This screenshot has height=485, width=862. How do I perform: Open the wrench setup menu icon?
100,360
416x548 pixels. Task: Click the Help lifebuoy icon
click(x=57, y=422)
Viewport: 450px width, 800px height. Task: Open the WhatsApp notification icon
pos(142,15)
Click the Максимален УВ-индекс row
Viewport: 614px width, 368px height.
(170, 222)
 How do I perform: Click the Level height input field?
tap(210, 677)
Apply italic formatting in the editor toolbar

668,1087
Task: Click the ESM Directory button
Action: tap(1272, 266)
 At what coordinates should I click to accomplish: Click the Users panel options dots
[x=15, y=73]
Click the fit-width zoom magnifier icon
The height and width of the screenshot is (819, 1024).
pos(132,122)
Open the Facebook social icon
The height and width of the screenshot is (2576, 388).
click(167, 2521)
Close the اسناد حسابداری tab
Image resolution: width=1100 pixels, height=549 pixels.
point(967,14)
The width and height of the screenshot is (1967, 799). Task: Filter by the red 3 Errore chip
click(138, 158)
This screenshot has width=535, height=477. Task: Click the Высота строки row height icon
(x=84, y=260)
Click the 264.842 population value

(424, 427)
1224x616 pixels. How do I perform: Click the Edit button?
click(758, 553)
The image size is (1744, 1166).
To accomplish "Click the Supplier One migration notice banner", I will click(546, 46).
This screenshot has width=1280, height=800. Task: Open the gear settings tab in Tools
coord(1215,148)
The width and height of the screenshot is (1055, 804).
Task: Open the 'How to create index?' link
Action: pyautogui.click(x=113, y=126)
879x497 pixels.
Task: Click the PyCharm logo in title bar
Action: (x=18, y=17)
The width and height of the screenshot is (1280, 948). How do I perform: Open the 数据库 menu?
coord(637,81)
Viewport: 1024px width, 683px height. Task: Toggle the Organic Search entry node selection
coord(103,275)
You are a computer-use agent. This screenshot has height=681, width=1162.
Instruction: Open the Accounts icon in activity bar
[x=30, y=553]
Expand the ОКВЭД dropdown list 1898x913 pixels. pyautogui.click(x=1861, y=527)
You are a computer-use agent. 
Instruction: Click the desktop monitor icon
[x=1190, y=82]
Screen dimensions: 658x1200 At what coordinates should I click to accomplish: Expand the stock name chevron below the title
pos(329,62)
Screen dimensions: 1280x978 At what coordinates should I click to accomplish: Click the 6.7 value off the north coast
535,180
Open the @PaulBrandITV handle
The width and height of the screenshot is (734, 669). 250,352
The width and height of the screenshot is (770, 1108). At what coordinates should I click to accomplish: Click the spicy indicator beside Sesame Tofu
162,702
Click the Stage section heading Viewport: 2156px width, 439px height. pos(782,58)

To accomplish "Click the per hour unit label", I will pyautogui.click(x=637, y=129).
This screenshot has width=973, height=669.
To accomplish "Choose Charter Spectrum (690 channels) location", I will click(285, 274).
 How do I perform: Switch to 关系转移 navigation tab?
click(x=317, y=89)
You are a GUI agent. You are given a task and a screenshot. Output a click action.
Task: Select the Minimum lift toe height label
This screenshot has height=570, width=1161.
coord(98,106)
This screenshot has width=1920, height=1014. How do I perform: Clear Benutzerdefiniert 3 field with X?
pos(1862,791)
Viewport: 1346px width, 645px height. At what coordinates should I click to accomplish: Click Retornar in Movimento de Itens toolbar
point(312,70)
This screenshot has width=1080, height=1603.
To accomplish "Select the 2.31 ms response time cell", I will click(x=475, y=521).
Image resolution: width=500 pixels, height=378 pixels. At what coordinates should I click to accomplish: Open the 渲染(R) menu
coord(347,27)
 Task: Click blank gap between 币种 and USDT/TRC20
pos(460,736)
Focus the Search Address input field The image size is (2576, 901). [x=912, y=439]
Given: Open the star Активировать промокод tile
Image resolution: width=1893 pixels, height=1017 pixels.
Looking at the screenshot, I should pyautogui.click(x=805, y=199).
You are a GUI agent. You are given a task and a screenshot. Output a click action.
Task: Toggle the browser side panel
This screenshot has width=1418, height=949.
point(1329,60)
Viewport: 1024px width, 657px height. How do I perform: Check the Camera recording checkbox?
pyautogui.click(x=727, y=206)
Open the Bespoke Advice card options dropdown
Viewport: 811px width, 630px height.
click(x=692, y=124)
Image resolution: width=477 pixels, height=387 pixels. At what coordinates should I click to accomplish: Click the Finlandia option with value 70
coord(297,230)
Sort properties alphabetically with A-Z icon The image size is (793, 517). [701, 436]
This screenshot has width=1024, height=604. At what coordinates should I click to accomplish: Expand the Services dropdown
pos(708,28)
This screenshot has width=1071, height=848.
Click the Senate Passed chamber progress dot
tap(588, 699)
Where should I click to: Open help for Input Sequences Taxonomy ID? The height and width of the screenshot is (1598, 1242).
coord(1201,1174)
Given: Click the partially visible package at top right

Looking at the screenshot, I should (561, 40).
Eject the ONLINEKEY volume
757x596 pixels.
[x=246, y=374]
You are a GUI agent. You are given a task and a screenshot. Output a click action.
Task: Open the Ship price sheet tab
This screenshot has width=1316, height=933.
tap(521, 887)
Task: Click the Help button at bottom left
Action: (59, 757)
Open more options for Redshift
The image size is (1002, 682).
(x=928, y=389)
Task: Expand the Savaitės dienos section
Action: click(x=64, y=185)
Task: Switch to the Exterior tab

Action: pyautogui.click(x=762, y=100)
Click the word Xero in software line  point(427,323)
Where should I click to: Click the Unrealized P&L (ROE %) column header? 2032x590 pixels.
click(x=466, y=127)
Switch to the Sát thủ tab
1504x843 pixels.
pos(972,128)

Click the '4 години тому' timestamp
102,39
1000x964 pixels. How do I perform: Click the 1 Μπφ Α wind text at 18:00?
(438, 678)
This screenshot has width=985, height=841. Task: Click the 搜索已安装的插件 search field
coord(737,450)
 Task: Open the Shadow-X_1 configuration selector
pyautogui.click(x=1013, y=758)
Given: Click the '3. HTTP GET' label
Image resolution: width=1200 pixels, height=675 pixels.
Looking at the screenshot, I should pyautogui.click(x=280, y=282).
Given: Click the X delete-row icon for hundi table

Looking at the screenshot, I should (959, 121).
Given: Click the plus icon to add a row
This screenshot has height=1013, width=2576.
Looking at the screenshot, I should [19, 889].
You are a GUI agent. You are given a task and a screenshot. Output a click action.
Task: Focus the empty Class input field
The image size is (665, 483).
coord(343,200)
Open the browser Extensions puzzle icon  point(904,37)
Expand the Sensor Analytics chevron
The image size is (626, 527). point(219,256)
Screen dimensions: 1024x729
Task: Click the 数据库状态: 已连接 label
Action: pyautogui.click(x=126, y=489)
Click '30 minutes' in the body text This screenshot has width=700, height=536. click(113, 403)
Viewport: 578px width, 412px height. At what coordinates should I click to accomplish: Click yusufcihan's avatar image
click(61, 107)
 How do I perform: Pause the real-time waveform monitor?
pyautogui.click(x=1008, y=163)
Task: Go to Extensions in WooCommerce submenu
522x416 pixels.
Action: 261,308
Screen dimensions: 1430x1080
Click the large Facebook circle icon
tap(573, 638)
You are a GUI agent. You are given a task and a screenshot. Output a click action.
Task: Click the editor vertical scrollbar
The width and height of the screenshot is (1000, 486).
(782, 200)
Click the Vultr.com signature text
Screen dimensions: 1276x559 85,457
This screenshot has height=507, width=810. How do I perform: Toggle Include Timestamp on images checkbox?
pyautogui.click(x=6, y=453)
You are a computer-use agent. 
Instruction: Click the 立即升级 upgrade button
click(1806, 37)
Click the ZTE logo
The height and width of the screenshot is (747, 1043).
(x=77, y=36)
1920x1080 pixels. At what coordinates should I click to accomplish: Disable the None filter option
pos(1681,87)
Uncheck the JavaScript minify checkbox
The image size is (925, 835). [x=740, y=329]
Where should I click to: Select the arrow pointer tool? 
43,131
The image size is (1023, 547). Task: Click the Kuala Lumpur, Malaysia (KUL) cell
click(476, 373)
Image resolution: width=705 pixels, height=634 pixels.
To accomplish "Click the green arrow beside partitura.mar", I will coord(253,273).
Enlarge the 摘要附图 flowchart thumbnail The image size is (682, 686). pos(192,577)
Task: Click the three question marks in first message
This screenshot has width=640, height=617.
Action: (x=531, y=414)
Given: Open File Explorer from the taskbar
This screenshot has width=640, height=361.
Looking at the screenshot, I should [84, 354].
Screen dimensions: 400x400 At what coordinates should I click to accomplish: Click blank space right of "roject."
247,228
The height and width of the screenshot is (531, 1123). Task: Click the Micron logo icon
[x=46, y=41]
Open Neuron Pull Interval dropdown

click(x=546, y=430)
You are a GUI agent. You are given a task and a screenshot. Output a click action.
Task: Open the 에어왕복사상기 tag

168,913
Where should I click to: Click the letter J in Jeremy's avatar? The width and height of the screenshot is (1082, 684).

▶ **Your assignment**
Copy back the listing above exactly, but only from the line with "Open more options for Redshift" through the line with "Click the word", both ends included.

▶ **Result**
Open more options for Redshift
The image size is (1002, 682).
(x=928, y=389)
Task: Expand the Savaitės dienos section
Action: click(x=64, y=185)
Task: Switch to the Exterior tab

Action: pyautogui.click(x=762, y=100)
Click the word Xero in software line  point(427,323)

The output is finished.